Pascal's triangle

Algebra: Binomial Coefficient

Pascal's triangle

Binomial coefficients

We have already seen the next sum formulas for powers. \[\begin{array}{rcc} (a+b)^2 & = & a^2+2ab+b^2\\ (a+b)^3 & = & a^3+3a^2b+3ab^2+b^3\\ (a+b)^4 & = & a^4+4a^3b+6a^2b^2+4ab^3+b^4\end{array}\]We have arranged the terms in a systematic order with decreasing powers of \(a\): every next power of \(a\) has an exponent, which is decreased by #1#. The integers in front of the terms of the expansion of \((a+b)^n\) with \(n=0,1,2,3,4,\ldots\) can be arranged similarly. They are called the binomial coefficients.

For \(n=2\) the binomial coefficients are #1#, #2#, and #1#.

For \(n=3\) they are #1#, #3#, #3#, and #1#.

For \(n=4\) they are #1#, #4#, #6#, #4#, and #1#.

Two remarks:

The sequences start and end with #1#. This can be explained because the sequence starts with the coefficient of \(a^n\) which is #1# and ends with the coefficient of \(b^n\), which is #1# as well.
When you reverse the sequence, you end up with the same sequence. This is because #a# and #b# have a systematic role: #(b+a)^n=(a+b)^n#.

Pascal's triangle

One could place the binomial coefficients for various values of \(n\) in the so called Pascal's triangle: \[\begin{array}{ccc}
n = 0: & & \phantom{0}1 \\
n = 1: & & \phantom{0}1 \quad \phantom{0}1 \\
n = 2: & & \phantom{0}1 \quad \phantom{0}2 \quad \phantom{0}1 \\
n = 3: & & \phantom{0}1 \quad \phantom{0}3 \quad \phantom{0}3 \quad \phantom{0}1 \\
n = 4: & & \phantom{0}1 \quad \phantom{0}4 \quad \phantom{0}6 \quad \phantom{0}4\quad \phantom{0}1 \\
n = 5: & & \phantom{0}1 \quad \phantom{0}5 \quad 10 \quad 10 \quad \phantom{0}5 \quad \phantom{0}1 \\
n = 6: & & \phantom{0}1 \quad \phantom{0}6 \quad 15 \quad 20 \quad 15 \quad \phantom{0}6 \quad \phantom{0}1 \\
\cdots & & \cdots
\end{array}\]

The sequence with #n=6# means that \[(a+b)^6=a^6+6a^5b+ 15a^4b^2+20a^3b^3+15a^2b^4+6ab^5+b^6\tiny.\]
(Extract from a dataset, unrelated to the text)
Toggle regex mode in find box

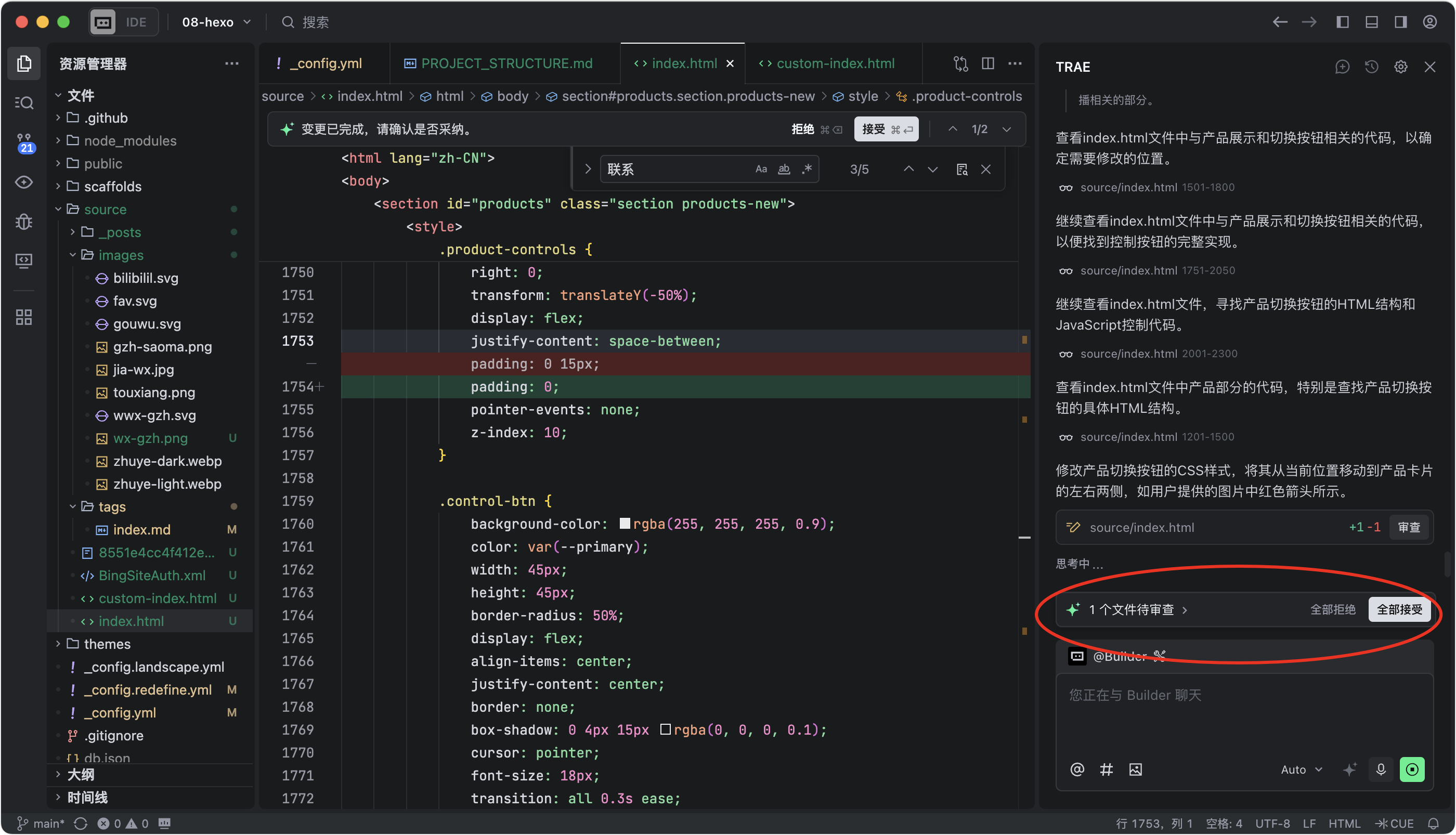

Pascal's triangle is constructed by the following rule:

Rule to construct the triangle of Pascal: We place ones along the left and the right edge and the rest of the numbers are sums of the corresponding left- and right- upperneigbor.
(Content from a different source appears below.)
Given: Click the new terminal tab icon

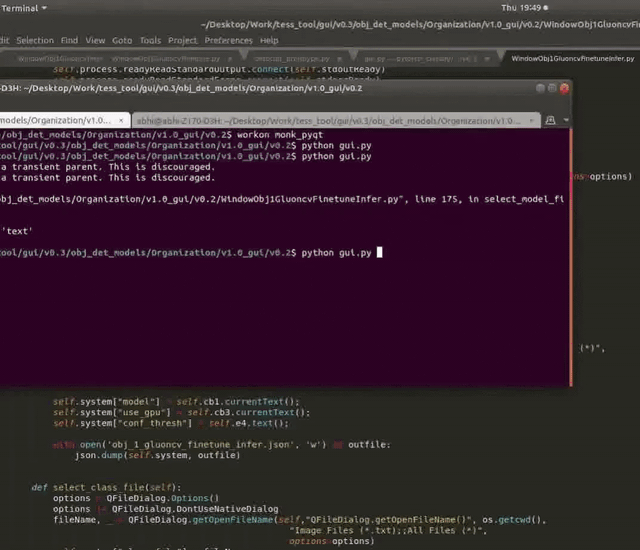Looking at the screenshot, I should [x=549, y=120].
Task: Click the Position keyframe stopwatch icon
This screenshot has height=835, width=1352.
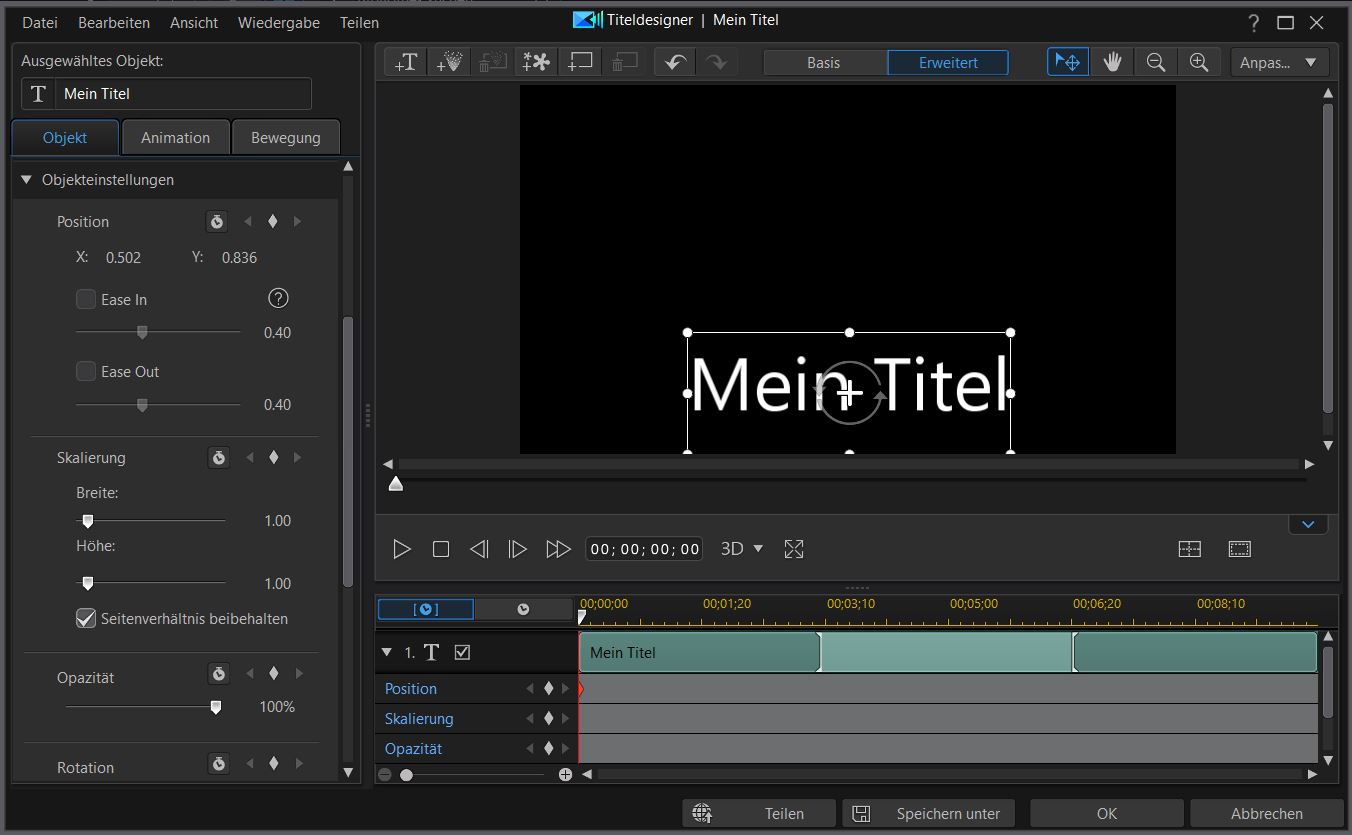Action: [x=217, y=221]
We discuss the derivation for #n=6#.\[\begin{array}{rcl}(a+b)^5&=&(a+b)^6\cdot(a+b)\\ &=& \left(a^5+5a^4b+10a^3b^2+10a^2b^3+5ab^4+b^5\right)\cdot(a+b)\\ &=& a^6+5a^5b+10a^4b^2+10a^3b^3+\phantom{1}5a^2b^4+\phantom{5}ab^5\\ && \phantom{a^6}+\phantom{5}a^5b+\phantom{1}5a^4b^2+10a^3b^3+10a^2b^4+5ab^5+b^6\\&&\phantom{myspace} \color{blue}{\text{similar terms taken together}}\\ &=&a^6+6a^5b+15a^4b^2+20a^3b^3+15a^2b^4+6ab^5+b^6\end{array}\]The coefficient of #a^2b^4# is created by the addition of the coefficient of #ab^4# from #(a+b)^5# (which turn into #a^2b^4# after multiplication of #ab^4# with #a#) and the coefficient of #a^2b^3# from #(a+b)^5# (which turns into #a^2b^4# after multiplication of #a^2b^3# with #b#): #15 = 5+10#.
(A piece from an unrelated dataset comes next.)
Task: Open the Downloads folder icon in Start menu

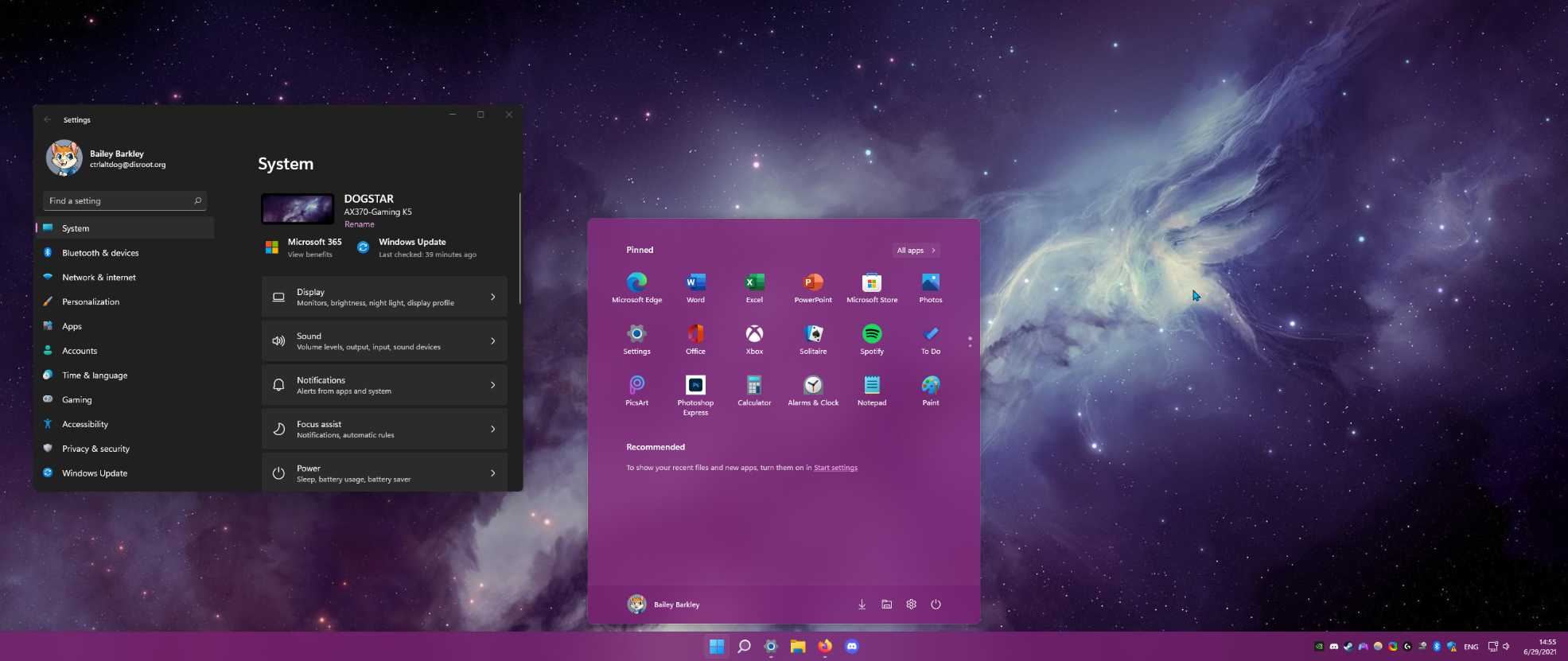Action: coord(862,605)
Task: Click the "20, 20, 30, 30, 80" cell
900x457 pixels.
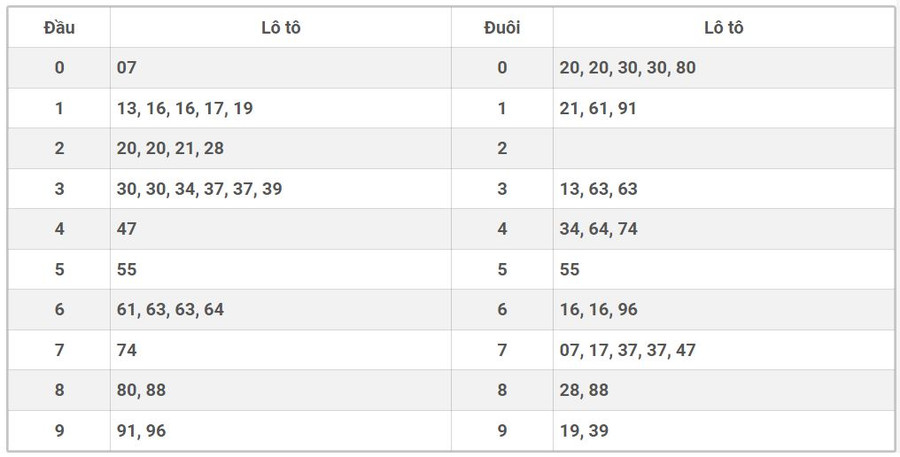Action: [x=628, y=68]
Generally the coefficient of #a^kb^{n-k}# in #(a+b)^{n}# is created by the addition of the coefficients of #a^{k-1}b^{n-k}# and #a^{k}b^{n-k-1}# in #(a+b)^{n-1}#. The reason is that the term with #a^kb^{n-k}# of #(a+b)^{n}# is established by the following to terms of #(a+b)^{n-1}#:

the term with #a^{k-1}b^{n-k}#, by multiplication with #a# (originating from #(a+b)#) and
the term with #a^{k}b^{n-k-1}#, by multiplication with #b# (originating from the factor #(a+b)#).